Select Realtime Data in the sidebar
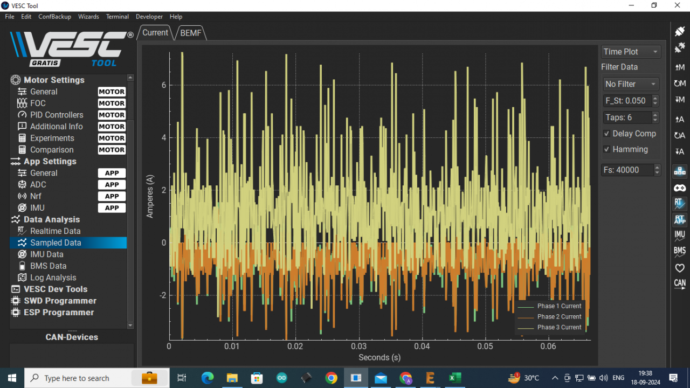The height and width of the screenshot is (388, 690). tap(55, 231)
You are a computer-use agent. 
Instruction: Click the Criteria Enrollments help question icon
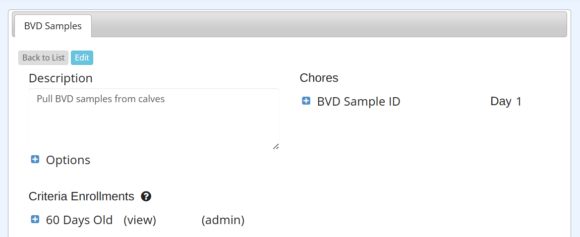point(146,196)
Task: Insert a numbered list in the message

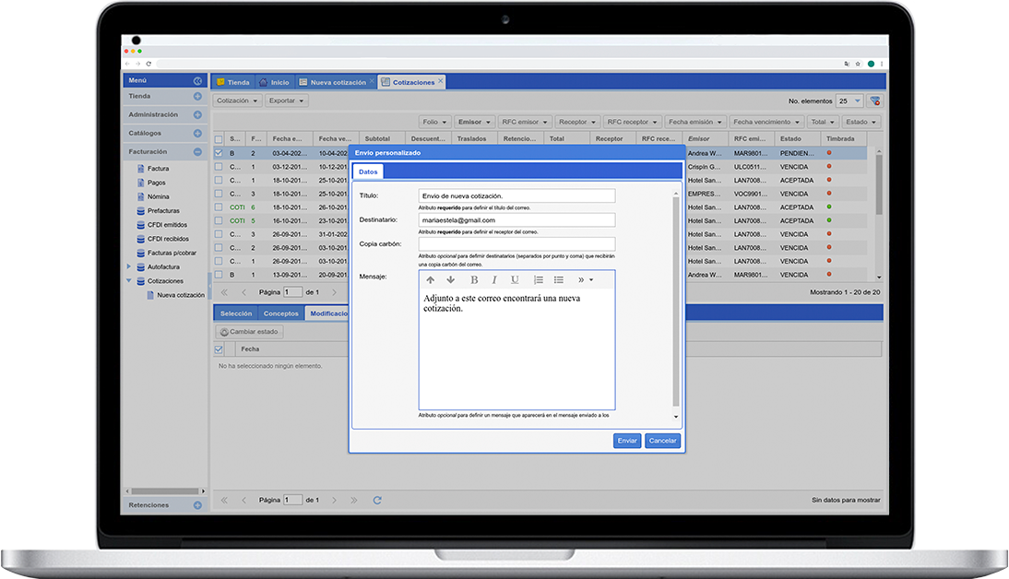Action: click(x=539, y=279)
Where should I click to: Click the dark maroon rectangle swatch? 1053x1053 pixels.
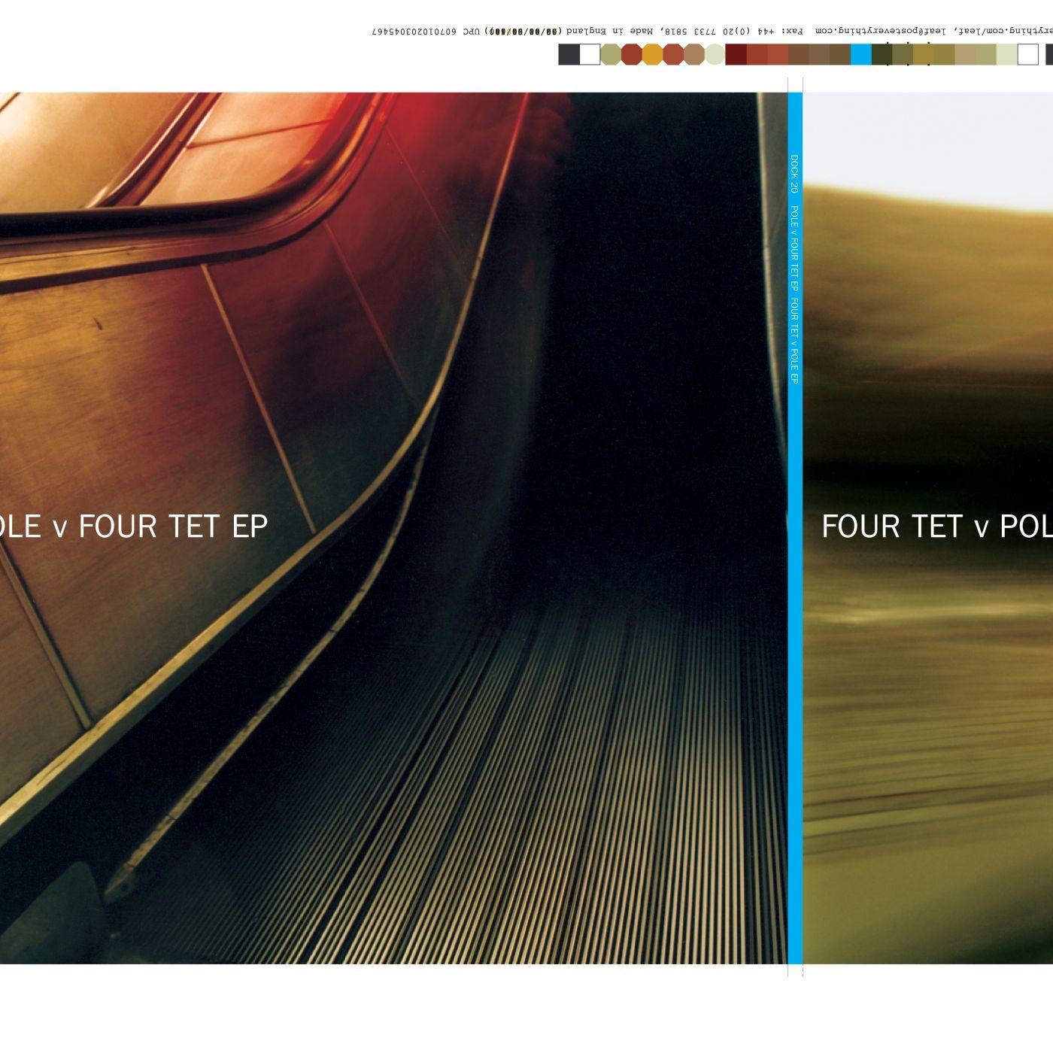click(x=736, y=54)
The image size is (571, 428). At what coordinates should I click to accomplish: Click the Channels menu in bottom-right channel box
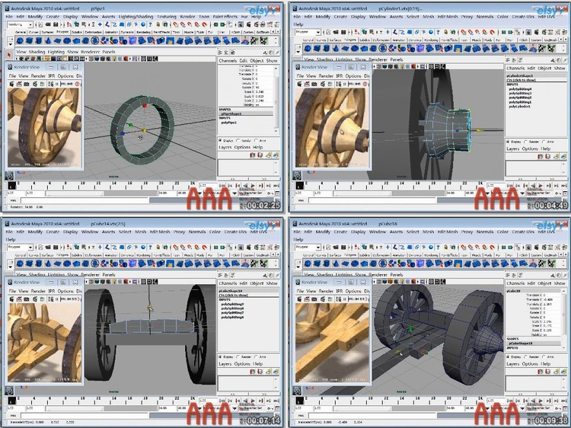click(x=517, y=283)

------

- [Set exercise]:
Which lines in the items above contain the word "should"? Return each of them in full, and treat uppercase and lowercase as different.

- [Reply]:
Where should I click to: Click the dark maroon rectangle swatch? 1053x1053 pixels.
The image size is (571, 428). At what coordinates should I click to accomplish: Click the Channels menu in bottom-right channel box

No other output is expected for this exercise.